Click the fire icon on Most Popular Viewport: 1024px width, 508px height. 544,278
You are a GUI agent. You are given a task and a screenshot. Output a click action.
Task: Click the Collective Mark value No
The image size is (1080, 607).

...

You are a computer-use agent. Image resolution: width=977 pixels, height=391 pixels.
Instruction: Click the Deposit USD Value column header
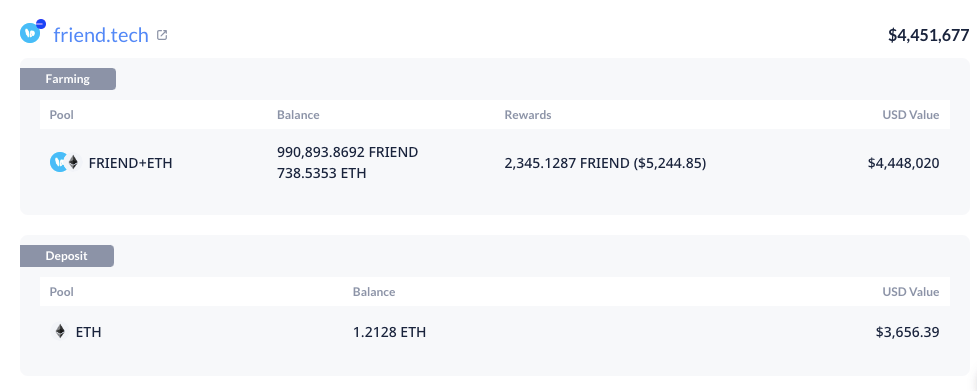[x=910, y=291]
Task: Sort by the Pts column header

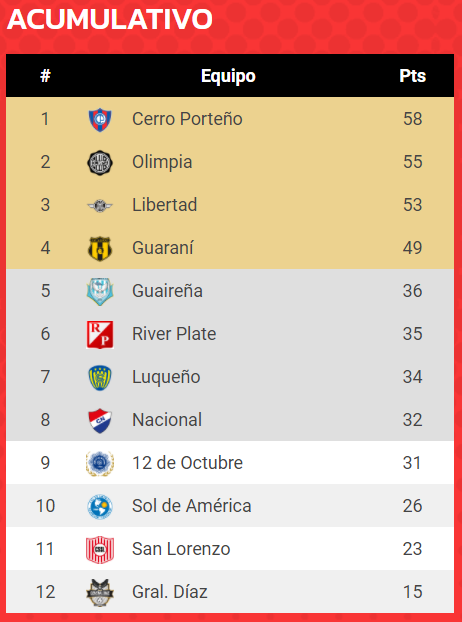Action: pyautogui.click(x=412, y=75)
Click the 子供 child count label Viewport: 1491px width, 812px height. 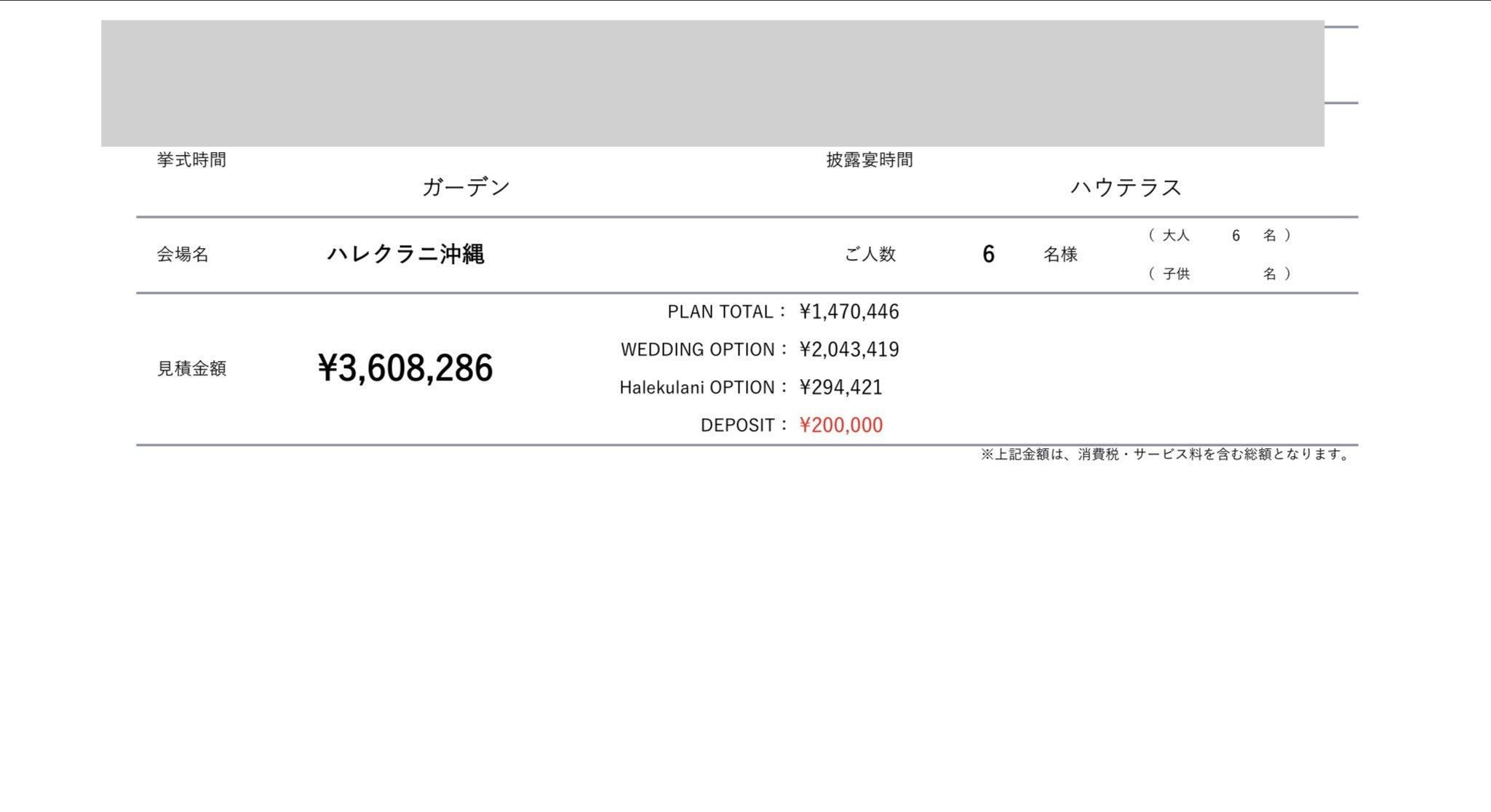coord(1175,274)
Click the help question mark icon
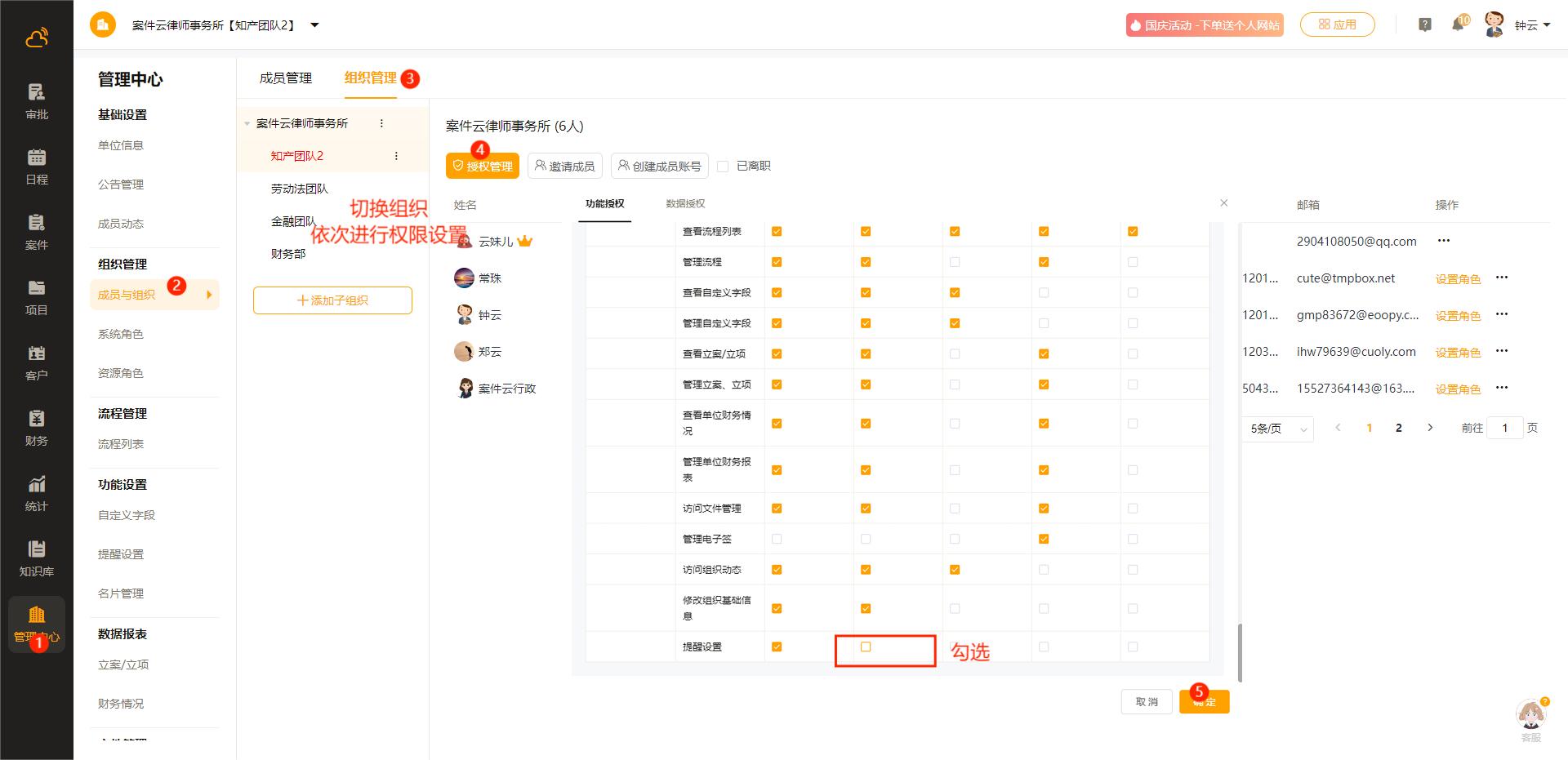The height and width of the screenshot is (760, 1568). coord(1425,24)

* * *

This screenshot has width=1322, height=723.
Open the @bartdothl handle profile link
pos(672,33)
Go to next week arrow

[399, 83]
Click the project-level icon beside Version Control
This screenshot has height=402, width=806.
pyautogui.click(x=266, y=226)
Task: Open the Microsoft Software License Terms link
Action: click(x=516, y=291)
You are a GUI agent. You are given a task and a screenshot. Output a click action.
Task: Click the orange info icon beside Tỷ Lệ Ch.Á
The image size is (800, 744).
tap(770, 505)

Written task> Please rewrite the listing above from the line with "Click the fire" up to and including the line with "The image size is (1080, 607).", substituting "Certification Mark" for "Collective Mark" and leaving everything else unchanged.

Result for this task>
Click the fire icon on Most Popular Viewport: 1024px width, 508px height. 544,278
You are a GUI agent. You are given a task and a screenshot. Output a click action.
Task: Click the Certification Mark value No
The image size is (1080, 607).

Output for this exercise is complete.